◆ **Parts of the exercise**
**1.** Print the passage of the 4 Club Challenge thread from "# 4 Club Challenge" to "4 Club Challenge.".
**2.** According to the 4 Club Challenge thread, where is road2ruin's golfing weekend?

Exercise text Start Marker

# 4 Club Challenge



## road2ruin (Sep 5, 2012)

Going on a golfing weekend on Friday to St Pierre in Wales. We're playing 4 rounds and the first, on Friday, is a 4 Club Challenge.

At the moment I am torn as what to take. I am hitting the driver really well at the moment and the guys I'm going with (only 4 of us in total) aren't the longest off the tee. However if you work on the assumption that a putter is a must and probably something lofted as there is a fair amount of sand I will only have one club left to pick.

I was thinking that maybe I should stick the driver back in the bag and go for a 3 wood which can be used off the tee and off the deck. I don't hit the 3 wood badly just not as confident off the tee with it. This would then mean that I can take something like a 7 iron, PW and a putter.

What clubs would you guys go for?


----------



## dufferman (Sep 5, 2012)

I'm a fan of hybrids - I've got a 21 deg and an 18 deg, and the 18 deg hybrid works very well for me. I'd go hybrid, 7, pw and putter!


----------



## road2ruin (Sep 5, 2012)

dufferman said:



			I'm a fan of hybrids - I've got a 21 deg and an 18 deg, and the 18 deg hybrid works very well for me. I'd go hybrid, 7, pw and putter!
		
Click to expand...

Oddly enough that is my other plan as I have a 17 deg hybrid which works pretty well and (on balance) is probably more reliable off the tee than the 3 wood.


----------



## CMAC (Sep 5, 2012)

do a search on here, loads of thread about 3 club/4 club challenges and about a zillion different answers, so best take your fav clubs and use common sense for the distances.


----------



## gripitripit (Sep 5, 2012)

Driver,7i,pw & putter


----------



## sydney greenstreet (Sep 5, 2012)

3 wood,7 iron,pw and puttter. You can use your 3 wood off the tee's and fairways a bit harder to hit driver of the fairways !


----------



## bobmac (Sep 5, 2012)

3 wood, 5 iron, 9 iron, putter


----------



## Andy808 (Sep 5, 2012)

3 wood, 5 iron, 8 iron, gap, 54 degree wedge. I use my 5 iron for putting as well.


----------



## CMAC (Sep 5, 2012)

1 iron, SI, 8iron, 4 iron


see, told you there would be a zillion answers, best stick with post #4


----------



## rosecott (Sep 5, 2012)

Andy808 said:



			3 wood, 5 iron, 8 iron, gap, 54 degree wedge. I use my 5 iron for putting as well.
		
Click to expand...

Disqualified - excess clubs in bag. Or did you mean that the gap wedge was 54 degree?


----------



## Fader (Sep 5, 2012)

Exercise text End Marker
Available data Start Marker

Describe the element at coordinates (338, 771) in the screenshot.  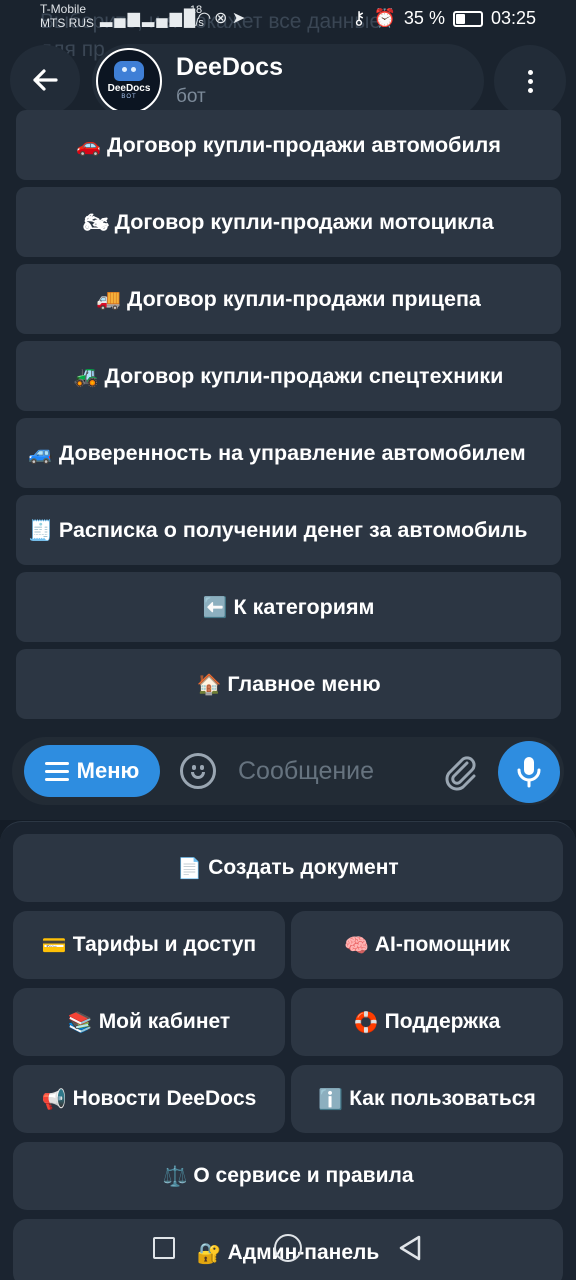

Available data End Marker

◆ **Results**
**1.**
# 4 Club Challenge



## road2ruin (Sep 5, 2012)

Going on a golfing weekend on Friday to St Pierre in Wales. We're playing 4 rounds and the first, on Friday, is a 4 Club Challenge.

**2.** St Pierre in Wales.